Text block
What Is An Embedded Integration Platform & Why Should You Use It?
All, Product Management 27 January 2021

What Is An Embedded Integration Platform & Why Should You Use It?

Mike Clarke
Mike Clarke

As a SaaS business, the one thing your users are…

As a SaaS business, the one thing your users are becoming increasingly reliant on is capitalizing on data. They do it in several ways, ranging from accessing the data from various sources to processing them into multiple workflows.

Consequently, when their ability to ingest and interact with data is curbed, your ability to take your business to new heights is limited. This makes connecting your product to other apps, tools, and systems in the market imperative. It is when you create an ecosystem around your application that users thrive.

In theory, it sounds cut and dried. You integrate with any product users request and go about generating more revenue and building your business. In reality, you stumble upon challenge after challenge. But why?

The reason is simple. Exchanging data is not that simple. Often the application is not created to support large transfers of data, or it fails to scale with your business. Other times, your platform doesn’t support a particular data format or protocol. All these make it difficult to say yes to every new integration, and your users turn to a competitor for an answer.

Task requirements
• A. From the article on embedded integration platforms, echo the passage starting with "In theory, it" and going on through "for an answer.".
• B. According to the article on embedded integration platforms, why does integrating with every product users request run into challenges?
• C. In the article on embedded integration platforms, when do users thrive?

Entries provided
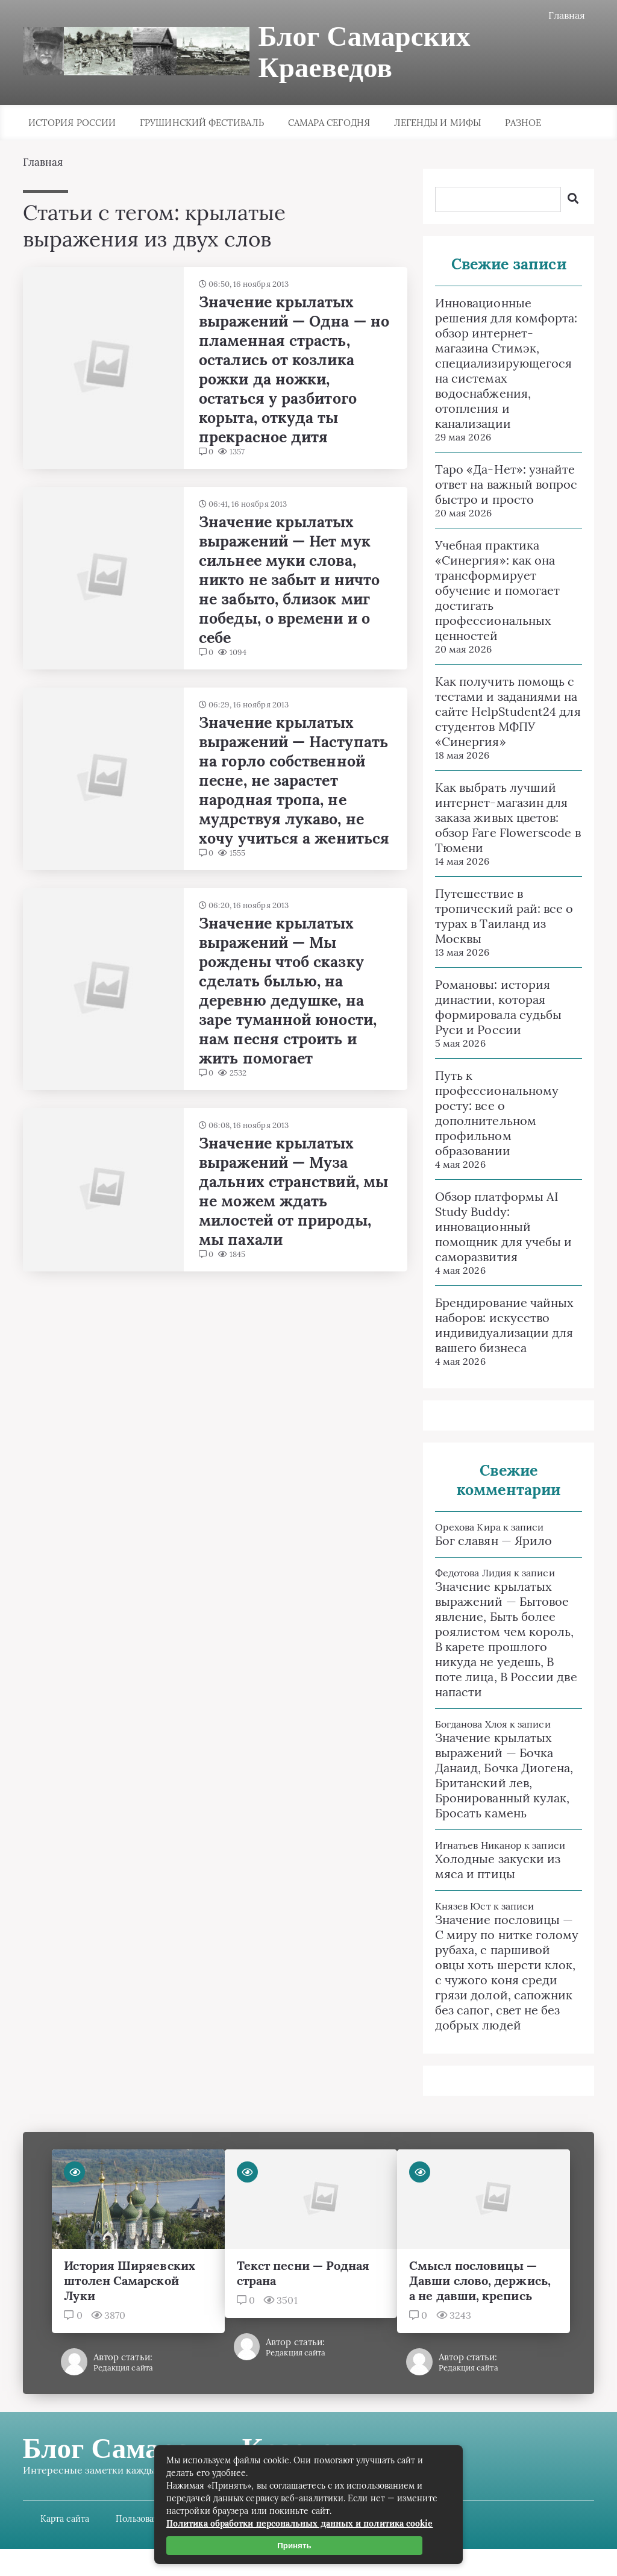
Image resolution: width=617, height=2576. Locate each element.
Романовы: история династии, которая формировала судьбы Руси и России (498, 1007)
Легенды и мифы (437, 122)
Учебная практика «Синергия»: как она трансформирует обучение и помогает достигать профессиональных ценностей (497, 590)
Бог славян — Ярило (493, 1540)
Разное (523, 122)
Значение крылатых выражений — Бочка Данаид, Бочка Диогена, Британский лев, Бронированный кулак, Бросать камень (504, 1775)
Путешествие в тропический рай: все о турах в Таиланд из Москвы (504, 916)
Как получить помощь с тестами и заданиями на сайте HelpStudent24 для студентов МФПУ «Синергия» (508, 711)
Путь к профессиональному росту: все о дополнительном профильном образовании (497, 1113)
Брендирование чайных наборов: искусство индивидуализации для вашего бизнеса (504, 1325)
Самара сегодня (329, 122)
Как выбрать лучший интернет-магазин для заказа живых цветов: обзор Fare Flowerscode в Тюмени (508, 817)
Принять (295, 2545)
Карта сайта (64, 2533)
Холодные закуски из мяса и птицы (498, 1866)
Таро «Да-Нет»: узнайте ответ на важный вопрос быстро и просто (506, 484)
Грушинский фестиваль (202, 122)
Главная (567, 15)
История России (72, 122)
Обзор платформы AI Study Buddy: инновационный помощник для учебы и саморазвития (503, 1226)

---

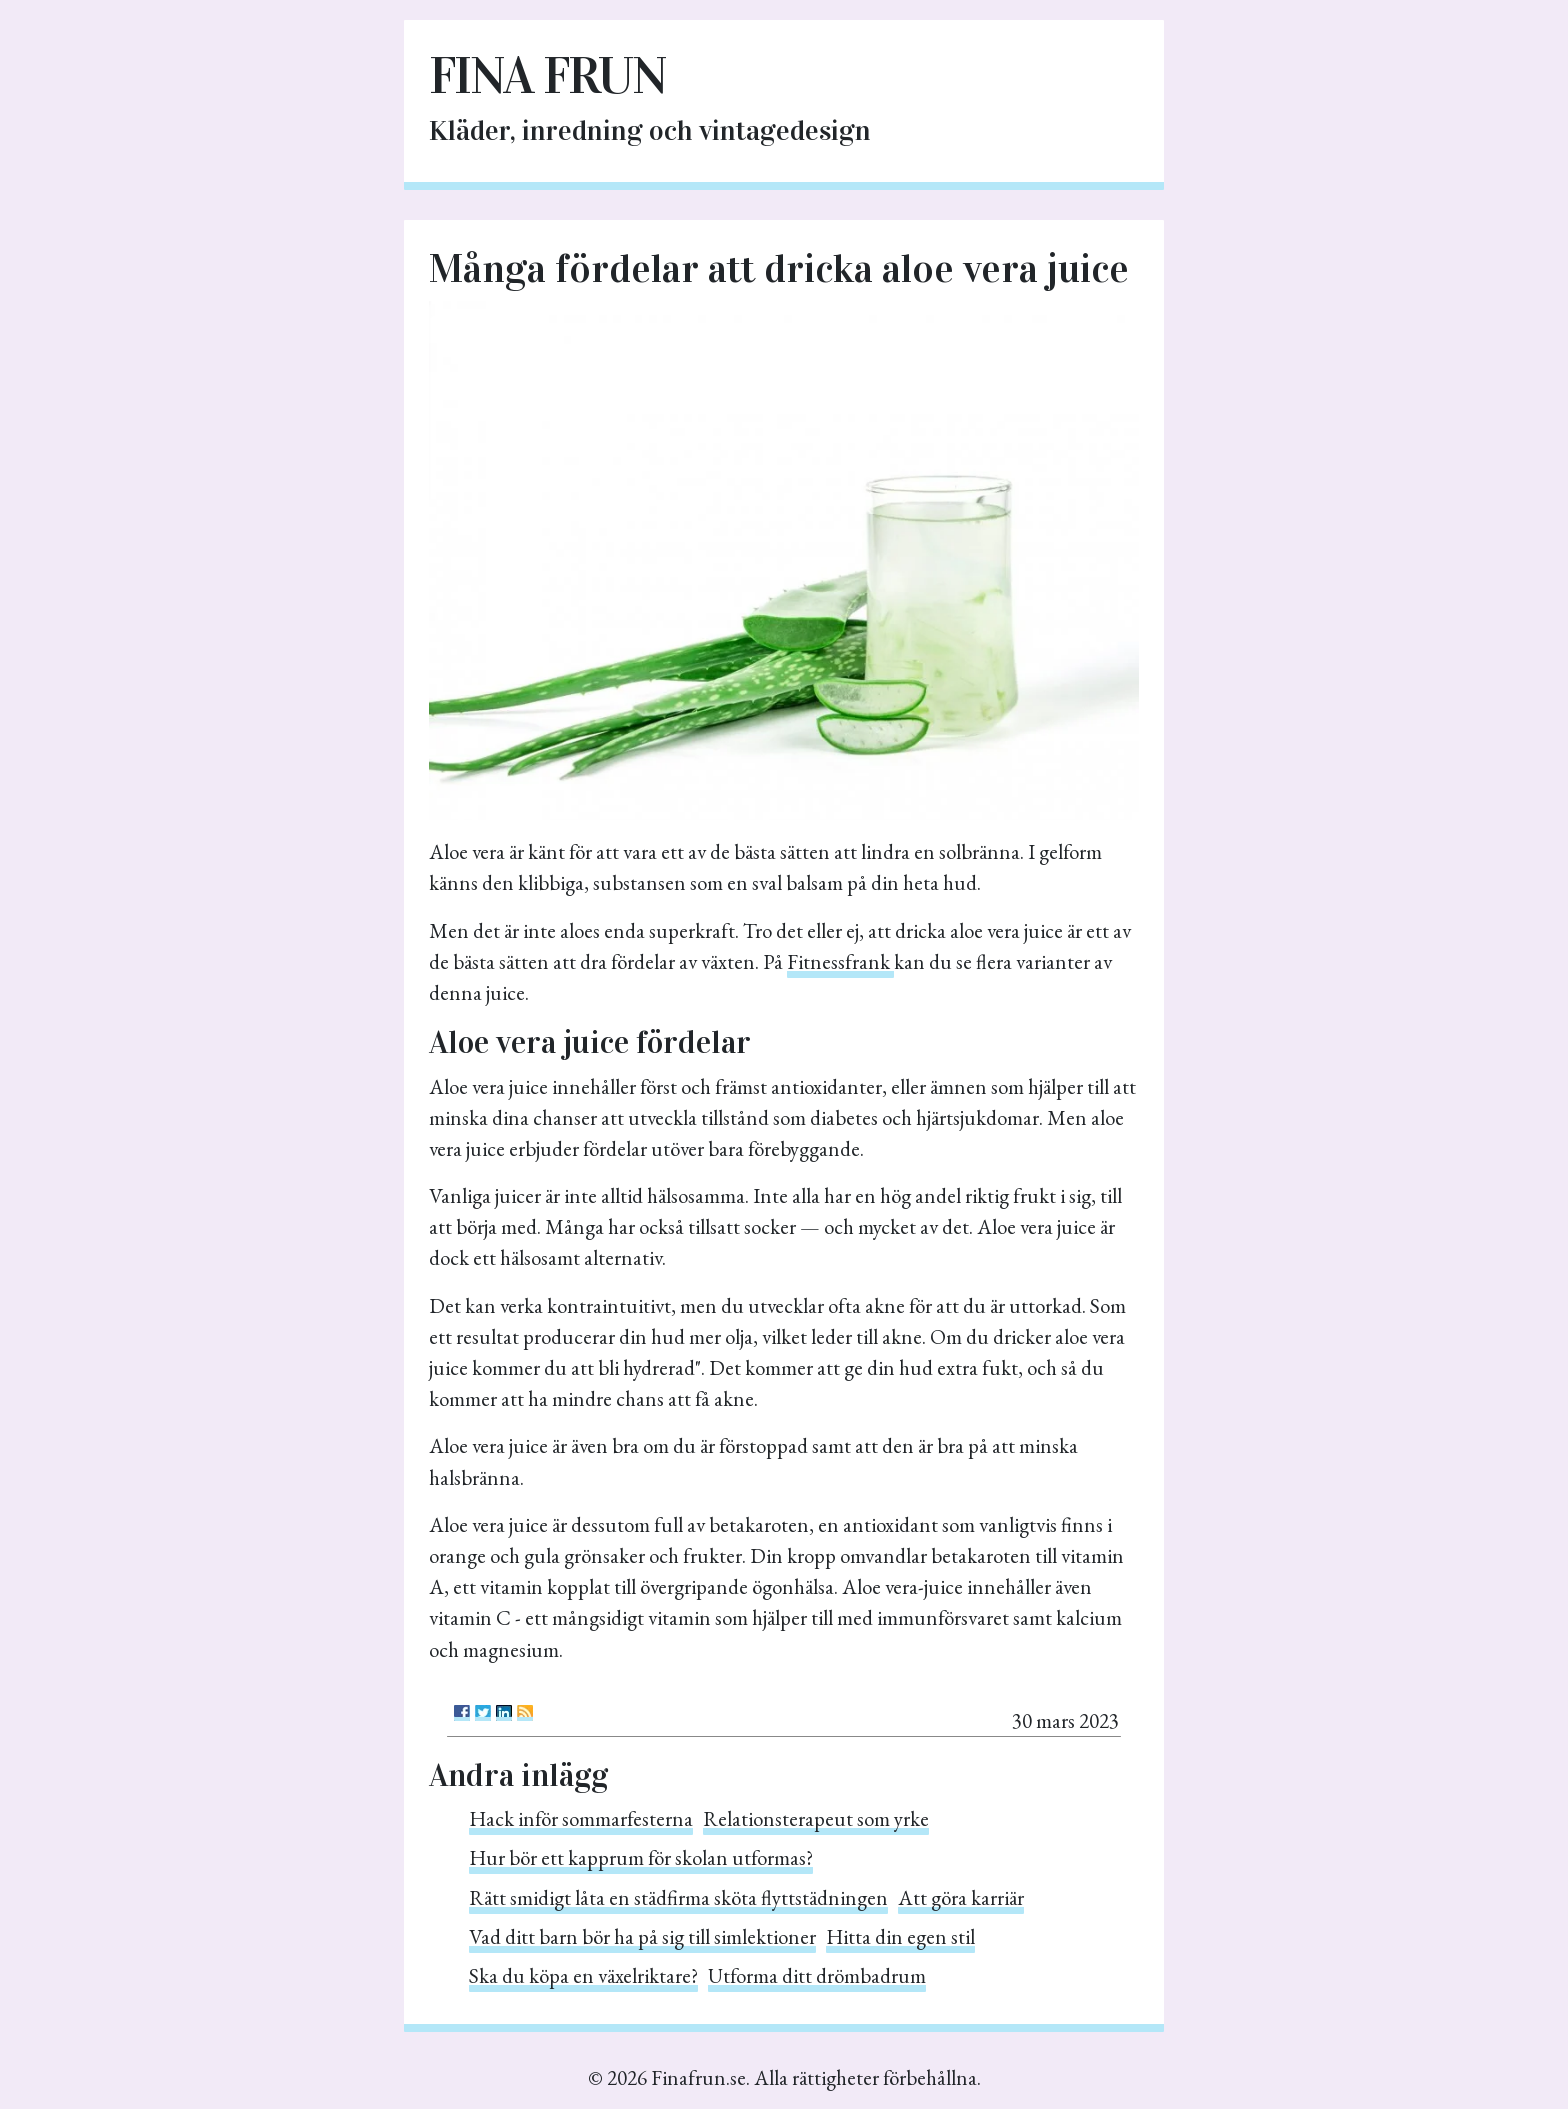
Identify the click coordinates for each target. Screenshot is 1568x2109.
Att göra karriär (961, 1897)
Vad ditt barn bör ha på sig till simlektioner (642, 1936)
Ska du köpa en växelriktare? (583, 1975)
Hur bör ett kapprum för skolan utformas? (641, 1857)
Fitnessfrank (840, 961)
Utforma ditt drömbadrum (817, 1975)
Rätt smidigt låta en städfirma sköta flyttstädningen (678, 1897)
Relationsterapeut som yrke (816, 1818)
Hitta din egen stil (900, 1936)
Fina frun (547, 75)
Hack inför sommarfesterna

Answers by task
• A.
In theory, it sounds cut and dried. You integrate with any product users request and go about generating more revenue and building your business. In reality, you stumble upon challenge after challenge. But why?

The reason is simple. Exchanging data is not that simple. Often the application is not created to support large transfers of data, or it fails to scale with your business. Other times, your platform doesn’t support a particular data format or protocol. All these make it difficult to say yes to every new integration, and your users turn to a competitor for an answer.

• B. Exchanging data is not simple. The application often isn't built to support large data transfers or fails to scale with the business, and sometimes the platform doesn't support a particular data format or protocol.

• C. When you create an ecosystem around your application.